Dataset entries
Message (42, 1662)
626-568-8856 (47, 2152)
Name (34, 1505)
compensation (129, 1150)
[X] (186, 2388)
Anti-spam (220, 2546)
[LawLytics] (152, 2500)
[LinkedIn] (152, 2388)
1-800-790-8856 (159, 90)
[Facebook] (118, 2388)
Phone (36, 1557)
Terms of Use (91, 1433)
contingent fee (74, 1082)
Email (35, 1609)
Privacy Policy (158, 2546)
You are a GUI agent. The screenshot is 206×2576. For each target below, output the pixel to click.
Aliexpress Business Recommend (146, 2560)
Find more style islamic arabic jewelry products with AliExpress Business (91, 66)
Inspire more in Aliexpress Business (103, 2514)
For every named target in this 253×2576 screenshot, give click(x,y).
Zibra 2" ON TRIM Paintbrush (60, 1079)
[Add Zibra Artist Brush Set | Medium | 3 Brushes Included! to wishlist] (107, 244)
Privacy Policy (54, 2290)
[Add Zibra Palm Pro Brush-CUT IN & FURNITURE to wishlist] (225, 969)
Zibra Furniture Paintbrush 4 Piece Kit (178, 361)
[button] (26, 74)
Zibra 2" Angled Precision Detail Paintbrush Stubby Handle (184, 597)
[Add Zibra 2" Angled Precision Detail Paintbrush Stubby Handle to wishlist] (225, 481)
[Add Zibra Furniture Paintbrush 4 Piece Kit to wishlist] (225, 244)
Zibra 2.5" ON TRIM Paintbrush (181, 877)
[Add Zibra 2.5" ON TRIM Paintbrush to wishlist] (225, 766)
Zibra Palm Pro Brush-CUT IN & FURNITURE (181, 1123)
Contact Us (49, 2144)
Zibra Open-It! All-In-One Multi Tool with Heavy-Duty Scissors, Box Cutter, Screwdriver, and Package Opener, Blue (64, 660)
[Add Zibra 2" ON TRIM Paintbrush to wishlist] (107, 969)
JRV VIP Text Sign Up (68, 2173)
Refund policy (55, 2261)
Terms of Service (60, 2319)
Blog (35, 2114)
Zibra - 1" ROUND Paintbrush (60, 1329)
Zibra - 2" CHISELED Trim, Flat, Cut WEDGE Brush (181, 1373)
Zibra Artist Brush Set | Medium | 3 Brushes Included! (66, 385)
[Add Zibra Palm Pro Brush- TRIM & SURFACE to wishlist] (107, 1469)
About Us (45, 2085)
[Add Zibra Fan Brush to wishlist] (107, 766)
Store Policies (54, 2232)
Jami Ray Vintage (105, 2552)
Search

Task requirements
Read through the records above and copy the lines that contain "Paintbrush".

Response to this exercise
Zibra 2" ON TRIM Paintbrush (60, 1079)
Zibra Furniture Paintbrush 4 Piece Kit (178, 361)
Zibra 2" Angled Precision Detail Paintbrush Stubby Handle (184, 597)
[Add Zibra 2" Angled Precision Detail Paintbrush Stubby Handle to wishlist] (225, 481)
[Add Zibra Furniture Paintbrush 4 Piece Kit to wishlist] (225, 244)
Zibra 2.5" ON TRIM Paintbrush (181, 877)
[Add Zibra 2.5" ON TRIM Paintbrush to wishlist] (225, 766)
[Add Zibra 2" ON TRIM Paintbrush to wishlist] (107, 969)
Zibra - 1" ROUND Paintbrush (60, 1329)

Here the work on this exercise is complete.